Ontslag op staande voet nietig verklaard wegens gebrek aan dringende reden en wedertewerkstelling gelast

In deze zaak heeft het Gerecht in Eerste Aanleg van Aruba op 2 februari 2021 uitspraak gedaan in een arbeidsrechtelijke kwestie tussen een verzoekster en de naamloze vennootschap Rotech. Verzoekster, die sinds 14 oktober 2013 in dienst was bij Rotech, werd op non-actief gesteld en later ontslagen op staande voet. Rotech stelde dat verzoekster concurrente werkzaamheden had verricht, wat in strijd zou zijn met de arbeidsovereenkomst. Verzoekster betwistte deze beschuldiging en vroeg het Gerecht om het ontslag nietig te verklaren en om haar weder te werk te stellen.

Het Gerecht oordeelde dat Rotech niet voldoende bewijs had geleverd voor de dringende reden die nodig was voor een ontslag op staande voet. De stelling dat verzoekster administratieve werkzaamheden voor een concurrent had verricht, werd niet bewezen. Het Gerecht concludeerde dat het ontslag niet rechtsgeldig was en dat verzoekster recht had op doorbetaling van haar loon en wedertewerkstelling. Rotech werd veroordeeld in de proceskosten en het Gerecht verleende verzoekster toestemming om kosteloos te procederen. De beslissing werd uitvoerbaar bij voorraad verklaard, wat betekent dat Rotech onmiddellijk moest voldoen aan de bevelen van het Gerecht.

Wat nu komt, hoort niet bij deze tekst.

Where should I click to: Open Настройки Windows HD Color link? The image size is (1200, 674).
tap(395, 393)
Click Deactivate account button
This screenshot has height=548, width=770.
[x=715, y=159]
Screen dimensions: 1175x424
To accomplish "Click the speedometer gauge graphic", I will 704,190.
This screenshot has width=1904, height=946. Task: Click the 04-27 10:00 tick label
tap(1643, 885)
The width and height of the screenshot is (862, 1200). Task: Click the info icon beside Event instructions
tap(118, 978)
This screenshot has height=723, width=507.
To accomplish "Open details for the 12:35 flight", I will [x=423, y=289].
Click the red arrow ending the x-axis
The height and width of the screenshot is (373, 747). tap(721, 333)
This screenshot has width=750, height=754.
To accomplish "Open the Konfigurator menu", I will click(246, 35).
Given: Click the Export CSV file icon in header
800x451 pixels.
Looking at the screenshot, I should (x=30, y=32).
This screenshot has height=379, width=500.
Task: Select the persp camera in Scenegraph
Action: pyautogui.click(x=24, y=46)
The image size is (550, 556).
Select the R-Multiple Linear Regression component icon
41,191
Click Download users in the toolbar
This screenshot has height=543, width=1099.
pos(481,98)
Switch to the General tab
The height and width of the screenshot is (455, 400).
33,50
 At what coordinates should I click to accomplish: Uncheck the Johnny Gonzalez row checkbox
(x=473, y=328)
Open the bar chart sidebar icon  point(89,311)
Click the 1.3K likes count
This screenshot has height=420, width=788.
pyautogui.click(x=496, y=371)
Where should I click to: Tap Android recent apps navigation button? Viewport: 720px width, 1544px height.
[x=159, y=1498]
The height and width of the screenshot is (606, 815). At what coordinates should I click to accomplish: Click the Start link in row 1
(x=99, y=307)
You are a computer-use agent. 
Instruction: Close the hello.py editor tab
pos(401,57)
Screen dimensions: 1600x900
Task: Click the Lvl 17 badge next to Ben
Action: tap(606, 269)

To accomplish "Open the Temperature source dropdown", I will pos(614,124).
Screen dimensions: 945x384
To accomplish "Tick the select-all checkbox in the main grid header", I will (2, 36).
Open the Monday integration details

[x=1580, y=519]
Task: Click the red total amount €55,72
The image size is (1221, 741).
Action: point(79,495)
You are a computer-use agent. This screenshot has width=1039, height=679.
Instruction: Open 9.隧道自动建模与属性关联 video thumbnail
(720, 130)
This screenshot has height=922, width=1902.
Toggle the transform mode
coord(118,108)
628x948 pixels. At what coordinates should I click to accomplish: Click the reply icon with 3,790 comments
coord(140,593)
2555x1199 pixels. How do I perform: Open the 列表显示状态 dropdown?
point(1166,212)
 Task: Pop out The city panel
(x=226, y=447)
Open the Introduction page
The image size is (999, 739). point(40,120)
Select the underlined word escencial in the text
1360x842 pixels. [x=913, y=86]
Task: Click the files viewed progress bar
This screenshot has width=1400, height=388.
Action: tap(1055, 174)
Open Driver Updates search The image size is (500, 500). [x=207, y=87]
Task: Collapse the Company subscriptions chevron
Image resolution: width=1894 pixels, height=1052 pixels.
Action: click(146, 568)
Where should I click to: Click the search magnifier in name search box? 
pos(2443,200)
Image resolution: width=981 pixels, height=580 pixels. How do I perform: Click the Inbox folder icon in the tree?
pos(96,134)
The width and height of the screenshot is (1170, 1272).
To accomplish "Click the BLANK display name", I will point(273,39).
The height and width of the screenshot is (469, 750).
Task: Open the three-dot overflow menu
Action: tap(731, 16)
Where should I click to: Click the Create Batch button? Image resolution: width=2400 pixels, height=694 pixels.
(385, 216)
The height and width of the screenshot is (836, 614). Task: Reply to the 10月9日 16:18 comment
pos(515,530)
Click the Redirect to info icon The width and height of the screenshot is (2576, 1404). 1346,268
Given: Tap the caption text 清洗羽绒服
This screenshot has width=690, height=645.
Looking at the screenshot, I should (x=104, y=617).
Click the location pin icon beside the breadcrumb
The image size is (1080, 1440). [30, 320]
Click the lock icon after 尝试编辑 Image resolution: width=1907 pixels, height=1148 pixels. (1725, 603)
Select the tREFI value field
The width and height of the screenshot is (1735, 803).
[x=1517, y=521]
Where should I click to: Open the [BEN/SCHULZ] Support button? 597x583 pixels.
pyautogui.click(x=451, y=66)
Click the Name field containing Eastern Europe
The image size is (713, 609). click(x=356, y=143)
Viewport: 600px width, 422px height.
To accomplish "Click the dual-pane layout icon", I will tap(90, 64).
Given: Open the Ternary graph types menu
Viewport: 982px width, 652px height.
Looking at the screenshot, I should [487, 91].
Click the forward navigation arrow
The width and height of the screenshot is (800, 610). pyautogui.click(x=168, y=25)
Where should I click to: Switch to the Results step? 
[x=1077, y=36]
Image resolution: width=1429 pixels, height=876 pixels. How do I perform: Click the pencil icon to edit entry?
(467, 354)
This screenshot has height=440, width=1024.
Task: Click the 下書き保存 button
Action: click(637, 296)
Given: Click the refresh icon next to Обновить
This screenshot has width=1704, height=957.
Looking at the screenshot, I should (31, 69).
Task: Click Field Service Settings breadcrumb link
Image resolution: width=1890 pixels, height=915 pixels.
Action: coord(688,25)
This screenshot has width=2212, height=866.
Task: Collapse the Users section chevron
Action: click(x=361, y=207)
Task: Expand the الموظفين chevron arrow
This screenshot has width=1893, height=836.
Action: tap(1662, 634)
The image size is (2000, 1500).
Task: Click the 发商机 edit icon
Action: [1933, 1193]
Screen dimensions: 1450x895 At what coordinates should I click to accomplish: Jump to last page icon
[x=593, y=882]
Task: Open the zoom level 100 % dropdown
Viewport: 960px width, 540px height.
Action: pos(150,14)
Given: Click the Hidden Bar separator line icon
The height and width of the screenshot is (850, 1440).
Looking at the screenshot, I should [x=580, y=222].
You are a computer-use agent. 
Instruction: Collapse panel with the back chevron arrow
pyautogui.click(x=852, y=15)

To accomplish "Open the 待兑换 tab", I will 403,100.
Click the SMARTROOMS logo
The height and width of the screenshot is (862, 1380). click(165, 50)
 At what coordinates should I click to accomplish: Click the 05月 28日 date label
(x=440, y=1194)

De uitspraak benadrukt het belang van bewijsvoering door de werkgever bij ontslag op staande voet en de bescherming van werknemersrechten in het arbeidsrecht.

Uitspraak

Beschikking van 2 februari 2021
Behorend bij E.J. nr. AUA202001655
GERECHT IN EERSTE AANLEG VAN ARUBA
BESCHIKKING
in de zaak van:
[verzoekster],
wonende in Aruba,
verzoekster,
hierna ook te noemen: [verzoekster],
gemachtigde: de advocaat mr. D.G. Kock,
tegen:
de naamloze vennootschap
DIEPGROND ALARM SYSTEMS N.V. h.o.d.n. ROTECH AUTOMATION,
gevestigd in Aruba,
verweerster,
hierna ook te noemen: Rotech,
gemachtigde: de advocaat mr. S.M. Paesch.

1.DE PROCEDURE

1.1
Het verloop van de procedure blijkt uit:
- het verzoekschrift met producties, ingediend op 14 juli 2020;
- het verweerschrift met producties, tevens inhoudende een voorwaardelijk zelfstandig
(tegen)verzoek, ingediend op 20 oktober 2020;
- de pleinota’s van partijen;
- de mondelinge behandeling ter zitting van 1 december 2020.
1.2
Ter zitting zijn verschenen [verzoekster] bijgestaan door haar gemachtigde en Rotech bij
haar gemachtigde voornoemd en mr. Crouch.
1.3
De datum van de uitspraak is bepaald op heden.

2.DE VASTSTAANDE FEITEN

2.1 [
verzoekster] is sinds 14 oktober 2013 bij (voor de periode tot 1 juni 2017 de voorganger van) Rotech in loondienst, laatstelijk in de functie van administratie medewerkster en tegen een brutoloon van Afl. 2.788,49 per maand.
2.2
In artikel 4 sub c van de tussen partijen geldende arbeidsovereenkomst staat:

Het is de werknemer verboden om tijdens het dienstverband en zonder voorafgaande schriftelijke toestemming van de werkgever, te werken voor een derde partij, een eigen onderneming te drijven of op te treden als agent of vertegenwoordiger voor een derde partij.”
2.3
Bij brief van 20 februari 2020 is aan [verzoekster] medegedeeld dat zij, hangende een onderzoek, op non-actief wordt gesteld.
2.4
In de ontslagbrief van 27 februari 2020 staat, voor zover van belang:

(…)
E resultado di esaki ta cu como doño di trabou Rotech a encontra suficiente prueba den cual bo persona tawata ehecuta otro trabou nan administrativo pa bo mes persona y pa otro compania den horario nan di Diepgrond Alarm N.V. Bo persona ningun momento ta authorisa pa hasi uzo di Diepgrond Alarm N.V. su computer pa bo asunto nan personal.
E documento nan cu a wordo discubri di “[ex werknemer]” ta un compania cu ta competi cu e servicio nan den cual famia di Rotech su N.V. nan tambe ta enherce.
(…)“.
2.5 [
verzoekster] heeft bij brief van 2 juli 2020 de nietigheid van het ontslag ingeroepen en heeft zich bereid verklaard de bedongen arbeid te blijven verrichten.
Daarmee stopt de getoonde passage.